The brain’s blood supply is especially vulnerable at the atlantoaxial joint because of its close association and is the most mobile joint in the whole spine, this joint is thus prone to instability (27,28). Because of its “native looseness,” the C1-C2 articulation is prone to instability; the few millimeters of extra motion then make the internal carotid and vertebral arteries a risk for compression or kinking with certain neck motions.
In all 4 cases described, transcranial and extracranial doppler documented blood flow compromises with specific neck motions, and shortly thereafter (within 10 seconds) a full dystonic storm (patients 1 and 2) or partial storm (patients 3 and 4) followed. Once blood flow normalized, the dystonic storm resolved. All 4 patients were found to have severe atlantoaxial (C1-C2) instability by digital motion x-ray (Figure 9).
The caption reads: Lateral displacement of the atlas (C1) on-axis (C2) on open mouth digital motion x-ray with lateral flexion.

Data for review:
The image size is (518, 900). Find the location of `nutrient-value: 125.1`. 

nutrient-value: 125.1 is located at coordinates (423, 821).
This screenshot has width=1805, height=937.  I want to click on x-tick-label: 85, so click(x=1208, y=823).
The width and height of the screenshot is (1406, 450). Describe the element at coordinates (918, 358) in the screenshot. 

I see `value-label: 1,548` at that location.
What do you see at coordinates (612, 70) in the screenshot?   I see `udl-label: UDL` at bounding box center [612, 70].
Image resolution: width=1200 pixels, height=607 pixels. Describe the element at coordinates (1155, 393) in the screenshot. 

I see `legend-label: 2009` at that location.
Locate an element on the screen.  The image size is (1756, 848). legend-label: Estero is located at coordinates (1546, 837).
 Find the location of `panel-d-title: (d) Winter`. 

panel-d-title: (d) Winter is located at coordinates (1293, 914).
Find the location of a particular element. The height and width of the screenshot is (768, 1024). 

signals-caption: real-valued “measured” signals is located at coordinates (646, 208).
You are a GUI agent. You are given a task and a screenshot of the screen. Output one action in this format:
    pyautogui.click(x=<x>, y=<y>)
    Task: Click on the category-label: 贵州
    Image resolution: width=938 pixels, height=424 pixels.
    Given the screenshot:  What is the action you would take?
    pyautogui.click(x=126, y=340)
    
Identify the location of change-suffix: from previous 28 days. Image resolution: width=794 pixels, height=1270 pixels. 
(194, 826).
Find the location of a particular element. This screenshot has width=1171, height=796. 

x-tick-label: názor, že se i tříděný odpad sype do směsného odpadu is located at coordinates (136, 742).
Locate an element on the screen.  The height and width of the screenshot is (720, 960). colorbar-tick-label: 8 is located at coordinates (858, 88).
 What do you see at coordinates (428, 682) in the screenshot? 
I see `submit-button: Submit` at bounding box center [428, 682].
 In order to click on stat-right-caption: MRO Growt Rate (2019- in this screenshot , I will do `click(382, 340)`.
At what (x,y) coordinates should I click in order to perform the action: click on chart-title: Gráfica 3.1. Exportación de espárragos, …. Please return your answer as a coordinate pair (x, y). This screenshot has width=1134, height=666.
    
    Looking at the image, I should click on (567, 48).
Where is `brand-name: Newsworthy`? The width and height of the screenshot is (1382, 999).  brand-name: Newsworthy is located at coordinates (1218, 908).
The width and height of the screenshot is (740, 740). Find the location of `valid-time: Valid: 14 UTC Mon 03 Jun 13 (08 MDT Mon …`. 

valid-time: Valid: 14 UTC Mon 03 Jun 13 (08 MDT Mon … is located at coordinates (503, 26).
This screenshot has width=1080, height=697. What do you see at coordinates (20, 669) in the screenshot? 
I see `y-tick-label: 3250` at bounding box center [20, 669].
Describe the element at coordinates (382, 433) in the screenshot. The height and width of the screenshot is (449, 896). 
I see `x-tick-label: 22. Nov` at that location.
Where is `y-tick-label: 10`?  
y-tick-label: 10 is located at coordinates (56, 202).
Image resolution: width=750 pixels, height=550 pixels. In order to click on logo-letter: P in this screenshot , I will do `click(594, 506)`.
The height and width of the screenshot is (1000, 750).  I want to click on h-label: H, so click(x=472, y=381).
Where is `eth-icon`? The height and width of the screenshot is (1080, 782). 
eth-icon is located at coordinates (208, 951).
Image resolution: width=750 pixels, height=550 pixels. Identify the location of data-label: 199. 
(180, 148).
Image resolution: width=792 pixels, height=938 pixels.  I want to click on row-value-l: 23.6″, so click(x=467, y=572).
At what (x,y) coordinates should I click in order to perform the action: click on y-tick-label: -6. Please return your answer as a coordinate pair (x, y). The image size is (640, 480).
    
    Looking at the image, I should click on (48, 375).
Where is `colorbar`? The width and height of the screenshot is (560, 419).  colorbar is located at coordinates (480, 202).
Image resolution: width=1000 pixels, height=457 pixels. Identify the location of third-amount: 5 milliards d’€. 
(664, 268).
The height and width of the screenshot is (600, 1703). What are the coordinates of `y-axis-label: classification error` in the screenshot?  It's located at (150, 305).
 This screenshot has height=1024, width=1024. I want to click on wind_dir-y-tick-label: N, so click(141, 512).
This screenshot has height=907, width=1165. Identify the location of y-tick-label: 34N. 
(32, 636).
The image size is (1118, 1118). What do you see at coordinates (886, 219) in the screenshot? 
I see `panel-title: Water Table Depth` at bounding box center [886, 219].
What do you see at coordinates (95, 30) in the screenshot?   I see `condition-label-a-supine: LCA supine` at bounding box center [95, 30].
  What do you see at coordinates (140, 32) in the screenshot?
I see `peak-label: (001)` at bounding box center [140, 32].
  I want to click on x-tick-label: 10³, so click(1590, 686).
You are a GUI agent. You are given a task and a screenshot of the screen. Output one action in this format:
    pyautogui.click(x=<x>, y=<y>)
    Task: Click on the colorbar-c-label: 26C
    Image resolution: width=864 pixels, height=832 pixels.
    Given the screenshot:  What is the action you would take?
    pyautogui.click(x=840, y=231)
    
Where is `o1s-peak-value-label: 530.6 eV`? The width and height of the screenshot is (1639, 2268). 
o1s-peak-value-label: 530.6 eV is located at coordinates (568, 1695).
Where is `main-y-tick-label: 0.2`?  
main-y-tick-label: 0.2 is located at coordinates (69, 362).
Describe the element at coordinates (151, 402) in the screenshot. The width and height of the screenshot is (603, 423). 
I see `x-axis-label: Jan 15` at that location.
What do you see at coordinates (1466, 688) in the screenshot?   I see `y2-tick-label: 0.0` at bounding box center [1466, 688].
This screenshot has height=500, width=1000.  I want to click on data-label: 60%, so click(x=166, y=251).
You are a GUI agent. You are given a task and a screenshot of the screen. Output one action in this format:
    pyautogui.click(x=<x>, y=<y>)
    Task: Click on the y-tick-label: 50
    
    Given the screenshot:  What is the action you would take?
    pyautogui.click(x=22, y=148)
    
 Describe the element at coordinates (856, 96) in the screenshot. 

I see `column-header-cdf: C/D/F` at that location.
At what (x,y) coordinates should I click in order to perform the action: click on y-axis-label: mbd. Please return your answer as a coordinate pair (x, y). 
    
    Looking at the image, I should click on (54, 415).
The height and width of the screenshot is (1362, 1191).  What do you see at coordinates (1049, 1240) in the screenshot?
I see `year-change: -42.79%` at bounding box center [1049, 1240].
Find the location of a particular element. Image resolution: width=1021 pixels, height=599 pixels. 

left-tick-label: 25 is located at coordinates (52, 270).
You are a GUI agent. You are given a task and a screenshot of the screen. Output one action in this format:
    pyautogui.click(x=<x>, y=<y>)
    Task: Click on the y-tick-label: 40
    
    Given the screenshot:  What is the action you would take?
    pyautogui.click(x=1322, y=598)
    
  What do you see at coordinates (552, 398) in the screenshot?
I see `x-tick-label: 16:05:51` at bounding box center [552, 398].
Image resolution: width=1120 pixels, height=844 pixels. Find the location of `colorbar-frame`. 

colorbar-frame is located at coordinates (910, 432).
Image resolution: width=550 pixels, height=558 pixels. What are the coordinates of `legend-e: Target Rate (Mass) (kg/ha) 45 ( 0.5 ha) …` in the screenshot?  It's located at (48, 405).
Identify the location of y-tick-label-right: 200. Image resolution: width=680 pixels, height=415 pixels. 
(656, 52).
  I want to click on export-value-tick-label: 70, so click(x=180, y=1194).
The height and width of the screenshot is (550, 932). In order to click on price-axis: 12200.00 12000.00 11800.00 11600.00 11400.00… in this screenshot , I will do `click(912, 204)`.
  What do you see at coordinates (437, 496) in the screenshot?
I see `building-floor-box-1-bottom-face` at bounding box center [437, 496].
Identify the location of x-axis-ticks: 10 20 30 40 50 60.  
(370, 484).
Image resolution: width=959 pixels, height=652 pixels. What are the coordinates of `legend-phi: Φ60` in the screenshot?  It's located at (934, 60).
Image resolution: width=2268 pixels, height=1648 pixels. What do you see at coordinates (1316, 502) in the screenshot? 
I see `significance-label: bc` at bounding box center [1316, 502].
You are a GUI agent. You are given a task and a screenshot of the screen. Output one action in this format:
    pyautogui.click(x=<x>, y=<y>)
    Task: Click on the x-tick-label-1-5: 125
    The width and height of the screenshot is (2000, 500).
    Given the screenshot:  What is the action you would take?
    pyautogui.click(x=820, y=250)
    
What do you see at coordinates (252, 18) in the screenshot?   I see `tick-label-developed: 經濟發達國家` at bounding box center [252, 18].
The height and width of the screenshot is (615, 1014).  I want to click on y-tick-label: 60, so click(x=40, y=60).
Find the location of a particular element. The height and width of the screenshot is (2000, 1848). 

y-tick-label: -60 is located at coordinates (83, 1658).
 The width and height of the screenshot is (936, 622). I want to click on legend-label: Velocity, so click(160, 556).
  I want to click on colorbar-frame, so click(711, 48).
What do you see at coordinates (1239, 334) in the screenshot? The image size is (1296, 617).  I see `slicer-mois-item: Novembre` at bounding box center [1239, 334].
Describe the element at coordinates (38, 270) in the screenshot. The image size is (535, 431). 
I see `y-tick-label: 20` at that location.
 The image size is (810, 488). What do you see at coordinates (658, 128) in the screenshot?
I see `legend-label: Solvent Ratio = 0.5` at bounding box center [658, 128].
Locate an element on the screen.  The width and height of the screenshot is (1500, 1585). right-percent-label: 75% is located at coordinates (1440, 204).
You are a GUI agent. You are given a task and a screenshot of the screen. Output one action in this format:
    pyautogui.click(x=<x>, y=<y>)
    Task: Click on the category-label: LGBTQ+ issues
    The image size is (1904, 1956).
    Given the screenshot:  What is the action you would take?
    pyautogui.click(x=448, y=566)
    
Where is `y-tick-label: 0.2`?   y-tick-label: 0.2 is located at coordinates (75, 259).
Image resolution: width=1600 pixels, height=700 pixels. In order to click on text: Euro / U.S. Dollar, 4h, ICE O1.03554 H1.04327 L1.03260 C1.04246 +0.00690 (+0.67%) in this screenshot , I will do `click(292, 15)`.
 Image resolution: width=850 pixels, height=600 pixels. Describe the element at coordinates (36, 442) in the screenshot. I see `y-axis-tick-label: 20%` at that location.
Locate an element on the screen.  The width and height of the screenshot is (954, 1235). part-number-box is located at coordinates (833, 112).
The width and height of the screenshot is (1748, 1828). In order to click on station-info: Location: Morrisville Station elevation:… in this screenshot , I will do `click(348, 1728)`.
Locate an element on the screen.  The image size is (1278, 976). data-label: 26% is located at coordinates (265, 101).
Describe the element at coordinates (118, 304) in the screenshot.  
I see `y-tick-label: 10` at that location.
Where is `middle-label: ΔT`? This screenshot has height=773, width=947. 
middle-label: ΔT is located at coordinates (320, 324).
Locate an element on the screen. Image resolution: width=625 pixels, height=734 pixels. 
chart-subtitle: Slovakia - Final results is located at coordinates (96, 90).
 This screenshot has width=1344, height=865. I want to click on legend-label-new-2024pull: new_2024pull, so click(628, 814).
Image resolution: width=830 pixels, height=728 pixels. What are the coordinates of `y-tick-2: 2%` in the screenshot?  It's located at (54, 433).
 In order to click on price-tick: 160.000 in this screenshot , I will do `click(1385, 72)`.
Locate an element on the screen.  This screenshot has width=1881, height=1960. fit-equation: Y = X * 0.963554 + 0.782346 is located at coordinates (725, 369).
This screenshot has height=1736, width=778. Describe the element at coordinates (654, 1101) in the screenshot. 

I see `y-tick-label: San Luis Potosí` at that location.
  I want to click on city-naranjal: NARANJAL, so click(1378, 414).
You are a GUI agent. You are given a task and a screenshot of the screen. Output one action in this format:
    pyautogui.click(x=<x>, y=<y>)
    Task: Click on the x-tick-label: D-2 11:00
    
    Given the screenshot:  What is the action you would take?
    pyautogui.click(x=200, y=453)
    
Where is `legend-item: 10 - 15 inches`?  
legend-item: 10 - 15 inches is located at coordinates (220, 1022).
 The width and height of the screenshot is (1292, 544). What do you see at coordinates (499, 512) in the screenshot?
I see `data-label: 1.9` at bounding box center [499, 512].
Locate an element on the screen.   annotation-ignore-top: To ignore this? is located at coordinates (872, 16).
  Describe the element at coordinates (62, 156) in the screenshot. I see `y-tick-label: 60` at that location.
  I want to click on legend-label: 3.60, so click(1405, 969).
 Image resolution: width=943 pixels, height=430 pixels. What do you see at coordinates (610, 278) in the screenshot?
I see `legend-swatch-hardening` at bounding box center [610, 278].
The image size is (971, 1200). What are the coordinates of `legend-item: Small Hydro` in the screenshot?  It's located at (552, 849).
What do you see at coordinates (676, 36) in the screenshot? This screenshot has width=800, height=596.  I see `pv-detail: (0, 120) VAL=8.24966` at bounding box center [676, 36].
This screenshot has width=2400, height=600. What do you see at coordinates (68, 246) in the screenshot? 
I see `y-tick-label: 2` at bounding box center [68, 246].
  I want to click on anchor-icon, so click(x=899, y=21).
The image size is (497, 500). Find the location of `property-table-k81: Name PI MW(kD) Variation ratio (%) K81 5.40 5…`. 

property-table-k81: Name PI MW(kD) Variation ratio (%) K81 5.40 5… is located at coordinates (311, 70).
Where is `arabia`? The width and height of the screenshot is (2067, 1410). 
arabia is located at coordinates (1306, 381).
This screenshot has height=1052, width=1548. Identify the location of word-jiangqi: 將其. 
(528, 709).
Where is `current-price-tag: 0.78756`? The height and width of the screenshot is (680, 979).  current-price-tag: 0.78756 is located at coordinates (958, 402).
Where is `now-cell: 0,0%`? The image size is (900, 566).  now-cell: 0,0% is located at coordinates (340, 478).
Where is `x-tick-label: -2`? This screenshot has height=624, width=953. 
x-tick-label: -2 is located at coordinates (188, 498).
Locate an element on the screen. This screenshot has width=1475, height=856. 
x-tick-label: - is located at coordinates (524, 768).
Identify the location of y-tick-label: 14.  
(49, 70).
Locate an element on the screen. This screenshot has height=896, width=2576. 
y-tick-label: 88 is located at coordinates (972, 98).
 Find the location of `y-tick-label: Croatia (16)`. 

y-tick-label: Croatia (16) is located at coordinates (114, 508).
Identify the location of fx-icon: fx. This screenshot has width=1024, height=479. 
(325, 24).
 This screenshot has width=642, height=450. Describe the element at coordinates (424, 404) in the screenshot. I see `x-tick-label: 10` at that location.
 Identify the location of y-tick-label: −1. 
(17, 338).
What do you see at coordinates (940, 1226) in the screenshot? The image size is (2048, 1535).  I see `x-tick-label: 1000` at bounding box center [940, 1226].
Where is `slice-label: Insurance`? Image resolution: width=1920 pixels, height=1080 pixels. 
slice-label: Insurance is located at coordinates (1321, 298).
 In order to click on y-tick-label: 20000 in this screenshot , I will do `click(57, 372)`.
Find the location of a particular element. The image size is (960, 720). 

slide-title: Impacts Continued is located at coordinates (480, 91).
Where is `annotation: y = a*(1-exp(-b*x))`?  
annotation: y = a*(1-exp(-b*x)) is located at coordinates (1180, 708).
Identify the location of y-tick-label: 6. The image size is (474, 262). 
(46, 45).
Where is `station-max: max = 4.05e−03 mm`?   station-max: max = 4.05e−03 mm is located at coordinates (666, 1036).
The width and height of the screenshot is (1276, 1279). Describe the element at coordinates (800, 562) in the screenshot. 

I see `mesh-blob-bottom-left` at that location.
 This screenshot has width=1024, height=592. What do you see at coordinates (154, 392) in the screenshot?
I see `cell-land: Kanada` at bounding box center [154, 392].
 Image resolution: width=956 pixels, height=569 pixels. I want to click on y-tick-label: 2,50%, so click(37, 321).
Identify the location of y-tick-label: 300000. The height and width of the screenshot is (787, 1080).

What is needed:
Can you return the part of the atlantoaxial instability text starting with "In all 4 cases" and going on through "x-ray (Figure 9).", verbatim?

Answer to the problem:
In all 4 cases described, transcranial and extracranial doppler documented blood flow compromises with specific neck motions, and shortly thereafter (within 10 seconds) a full dystonic storm (patients 1 and 2) or partial storm (patients 3 and 4) followed. Once blood flow normalized, the dystonic storm resolved. All 4 patients were found to have severe atlantoaxial (C1-C2) instability by digital motion x-ray (Figure 9).